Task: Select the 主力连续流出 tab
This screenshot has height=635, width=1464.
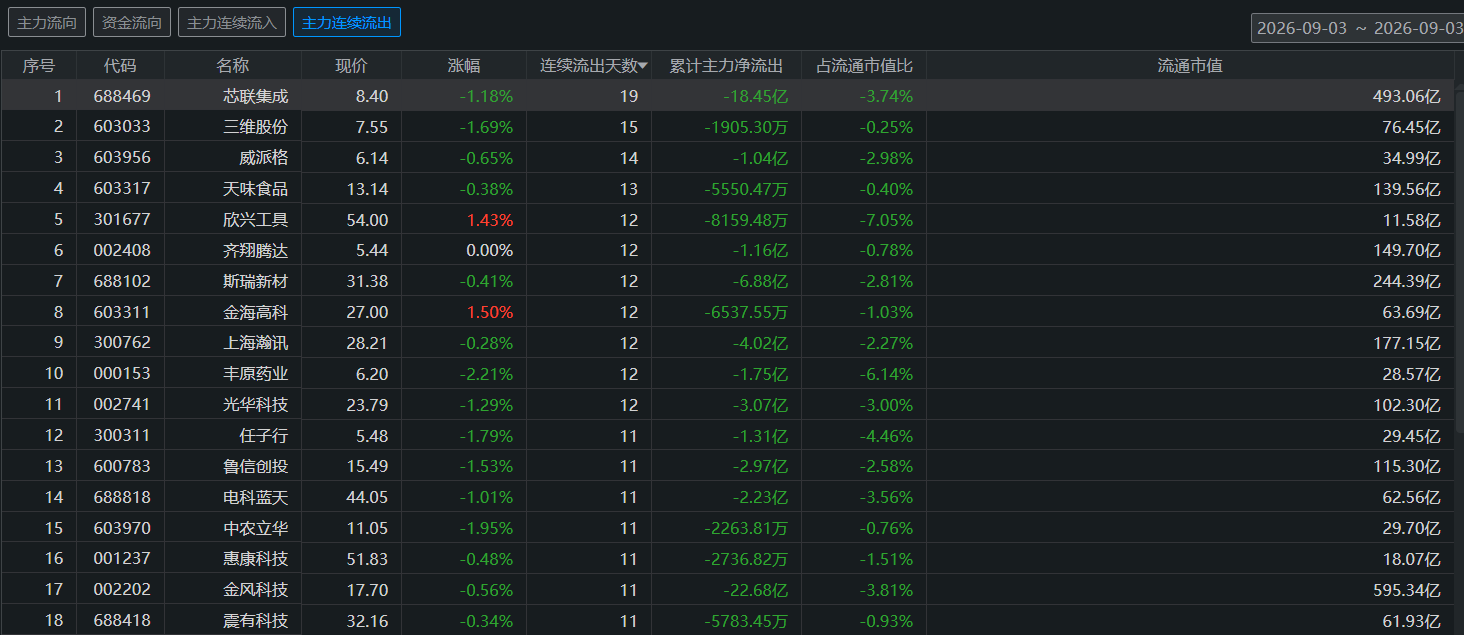Action: pyautogui.click(x=347, y=22)
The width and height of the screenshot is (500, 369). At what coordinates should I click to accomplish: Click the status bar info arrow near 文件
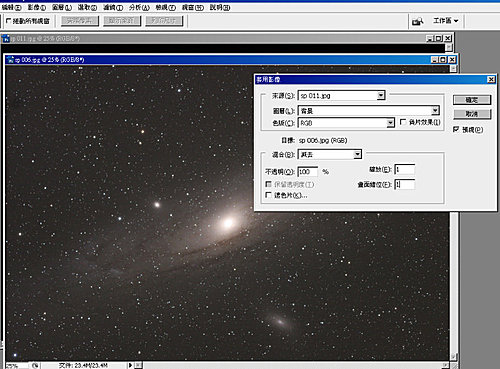pos(130,365)
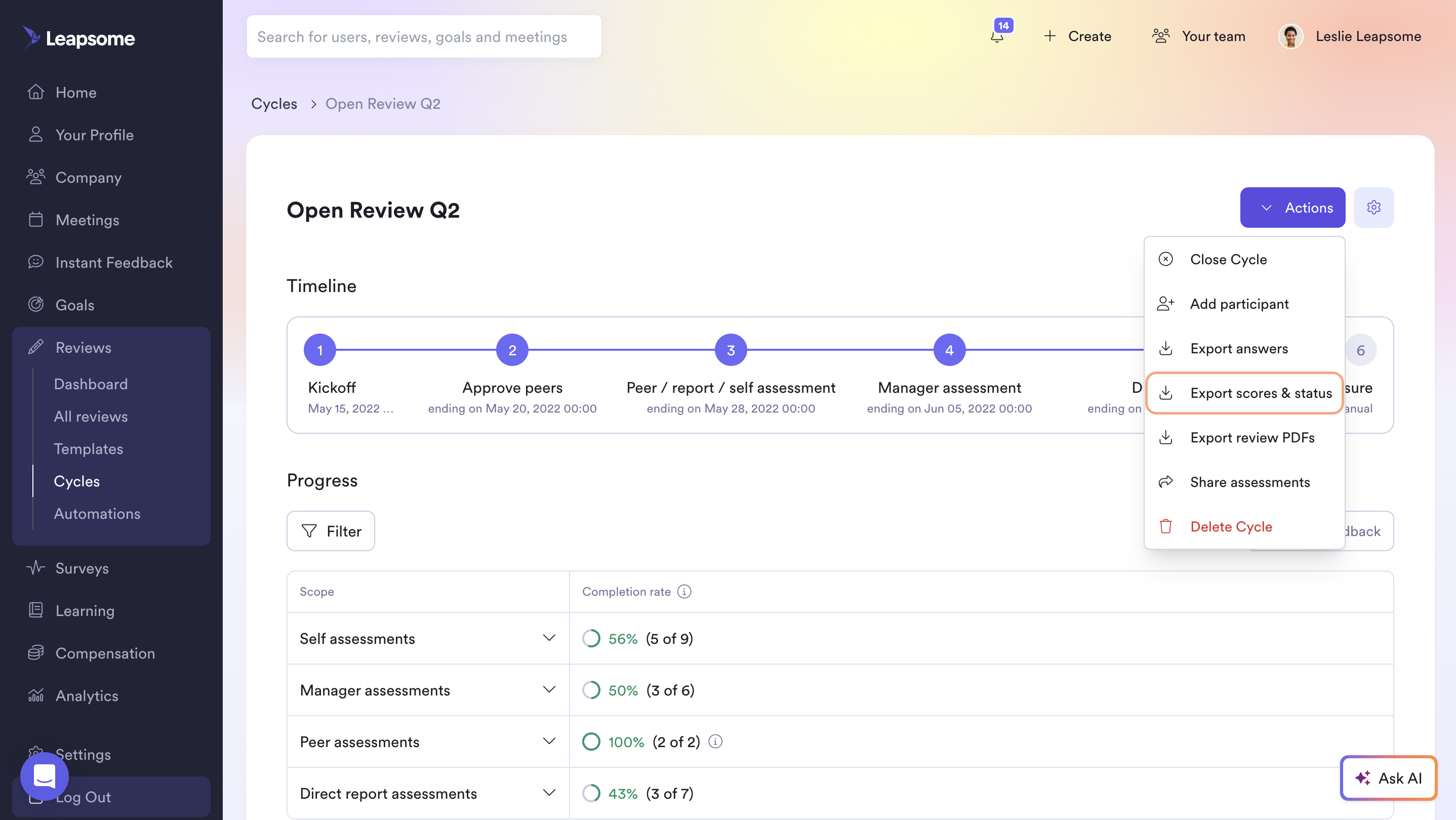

----------------------------------------

- **Exercise directions**: Collect each line of the items above that contains the string "screenshot", and copy those lines in full.

- **Response**:
This screenshot has height=635, width=1464.
The width and height of the screenshot is (500, 369). At what coordinates should I click to accomplish: Click the status bar info arrow near 文件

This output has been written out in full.